Energized by the idea of leading the Lakers to a championship while continuing to spread his message of equality, James is practically bursting in that bubble.
“No, it never crossed my mind that we did not need to play this beautiful game of basketball that brings so many people together, that brings happiness and brings joy to the households, to so many families,” he said.
He has rarely sounded this committed. He spoke with unusual passion and persistence. He delivered a message as giant as his task.
“I am more than an athlete” read the words on his black cap.
Lakers all-star forward LeBron James says he’ll keep working on social reforms but putting a preapproved slogan on back of his jersey will not be one.
This is about more than a title, he eloquently explained.
“I’m happy to have a platform where not only people will gain joy from the way I play the game, from the way our team plays the game, but also what I’m able to do off the floor as well,” James said. “Being able to use my platform, use the NBA’s platform to continue to talk about what’s going on because I will not stop until I see real change for us as Black America, for African Americans, for people of color.”
He added, “And I also believe I can do both, though — I can bring happiness to a lot of homes with the way I play the game and with the way the Lakers are going to play the game, and I will continue to push the envelope and continue to keep my foot on the gas while creating real change for us as people of color in America.”
The Lakers had not held their first full practice and already James is applying the pressure.
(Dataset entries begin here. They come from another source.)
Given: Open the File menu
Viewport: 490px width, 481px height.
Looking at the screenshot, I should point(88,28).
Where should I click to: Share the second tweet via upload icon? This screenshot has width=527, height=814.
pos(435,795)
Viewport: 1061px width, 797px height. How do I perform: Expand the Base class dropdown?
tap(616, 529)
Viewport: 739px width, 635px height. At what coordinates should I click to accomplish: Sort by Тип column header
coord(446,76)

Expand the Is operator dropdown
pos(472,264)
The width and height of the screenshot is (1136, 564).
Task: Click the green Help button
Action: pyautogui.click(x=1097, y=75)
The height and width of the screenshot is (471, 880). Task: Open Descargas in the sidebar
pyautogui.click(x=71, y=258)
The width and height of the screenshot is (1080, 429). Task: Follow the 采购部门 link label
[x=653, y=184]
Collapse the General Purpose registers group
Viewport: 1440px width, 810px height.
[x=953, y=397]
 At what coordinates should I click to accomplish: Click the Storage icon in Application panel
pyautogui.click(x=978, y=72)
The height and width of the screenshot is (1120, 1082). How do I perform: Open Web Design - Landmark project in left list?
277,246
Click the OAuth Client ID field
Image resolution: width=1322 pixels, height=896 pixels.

He revealed during Saturday’s news conference that he would not wear one of the NBA’s 29 approved social justice messages on the back of his jersey, which will just read, “James.”
It’s not that he doesn’t agree with the messages, which include words and phrases such as “Black Lives Matter,” “Justice Now” and “Enough.”
It’s clear, instead, that he wanted to use a phrase that was not included in a list by the league and union, and he doesn’t like being told how he should protest. It’s about controlling your narrative. It’s about owning your voice. He won’t settle for less.
“I commend anyone that decides to put something on the back of their jersey, it’s just something that seriously didn’t resonate with my mission, with my goal,” he said. “I would have loved to have the say-so on what would have went on the back of my jersey — I had a couple of things in mind — but I wasn’t part of that process, which is OK. I’m absolutely OK with that.”
He’s obviously not OK with that, and, seriously? No active athlete has contributed more to the fight for social justice than James — from a building a school to forming a voting rights group — and he’s not part of your messaging process?
“I don’t need to have something on the back of my jersey for people to … know what I’m about and what I’m here to do,” he said.
He’s here to enlighten, entertain and, yeah, win. Don’t think James is coming back so strongly only to make a social statement. He is coming back to earn a ring. At age 35 and with some gray in his beard, James knows he might never have a better championship chance for the rest of his career than right now, with a Lakers team that was the league’s best when the season was interrupted.
“You don’t get opportunities like this … you don’t get teams like this,” the Lakers’ Danny Green said to reporters recently. “If you have a special group, you better take advantage of it this year. And [James] knows it too.”
Lakers third-year forward Kyle Kuzma thinks this next portion of the NBA season will be important for his own legacy, so ‘that’s why I’m taking it so serious.’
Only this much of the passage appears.